C’en serait fini par exemple du refus d’exploitation du gaz de schiste, des OGM ou des normes sociales. Ce serait définitivement la fin de la démocratie française puisque tout serait décidé ailleurs.

Mais le grand paradoxe est de voir la plupart des élus de la Nation reconnaître le danger de cet accord transatlantique et en même temps confier leurs intérêts, c'est-à-dire le mandat de négociations, à la Commission européenne. Une Commission européenne qui n’a pas fait mystère de vouloir négocier au plus vite un paquet global sans prendre en compte les réticences françaises et même celles du Parlement européen notamment sur l’exception culturelle.

Il est vrai que la plupart de mes collègues ont voté en 2008 le Traité de Lisbonne qui supprime le droit de veto de la France en matière de négociations commerciales.

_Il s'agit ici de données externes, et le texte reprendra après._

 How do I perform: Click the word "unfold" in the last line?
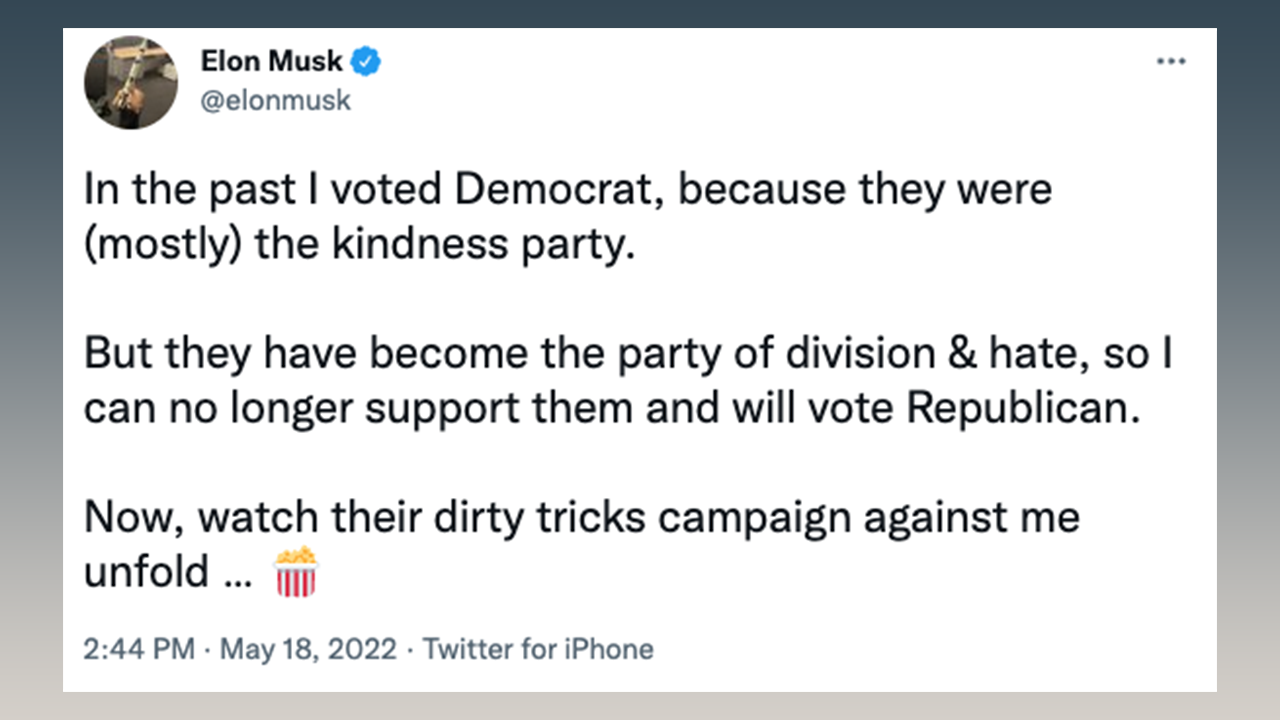(146, 574)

On peut donc leur reconnaitre une certaine constance dans la soumission.

Désormais le Parlement français peut voter toutes les résolutions du monde, cela n’aura aucune importance puisqu’il suffit qu’une majorité des 27 approuve l’accord transatlantique pour qu’il s’applique.

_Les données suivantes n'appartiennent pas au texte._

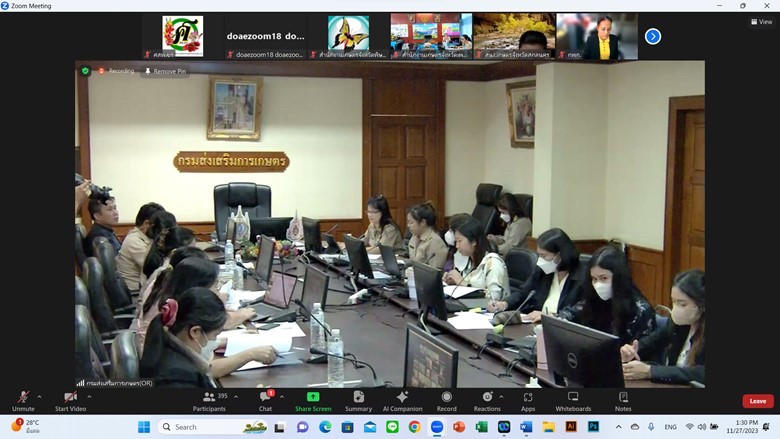Expand audio options arrow next to Unmute
The image size is (780, 439).
point(39,396)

Mais, comme toujours, on entend le même disque rayé : « cet accord est dangereux mais n’isolons pas la France, il faut mieux le combattre de l’intérieur, sauvons les meubles ». Encore et toujours le même discours défaitiste !

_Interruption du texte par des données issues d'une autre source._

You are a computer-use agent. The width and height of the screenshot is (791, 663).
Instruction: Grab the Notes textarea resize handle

Je suis intervenu pour dire clairement qu’il fallait non pas aménager ce projet d’accord mais le combattre. Ce sera l’enjeu clé des prochaines années si nous ne voulons pas voir notre pays devenir totalement colonisé.

La naïveté répétée s’apparente au suicide collectif. Cette candeur sur le projet transatlantique fait écho à la décision de Mme Merkel de s’opposer à la volonté des pays européens de taxer les panneaux solaires importés de Chine.

Combien de temps la France acceptera de se voir bafouer par une Allemagne de plus en plus égoïste qui nous demande d’appliquer les règles de l’Union européenne quand cela l’arrange et qui s’en exonère quand cela la gêne ?

Il ne s’agit pas de ressusciter de vieilles rivalités mais simplement de dire clairement à nos amis allemands que trop c’est trop et que seul un partenariat sur un pied d’égalité peut fonctionner.

On le voit bien dans une guerre économique mondiale la France est totalement aux abonnés absents alors que c’est sa survie qui est en jeu.

Il est temps de retrouver notre indépendance, de définir une stratégie et de mettre en œuvre une politique dans l’intérêt des Français.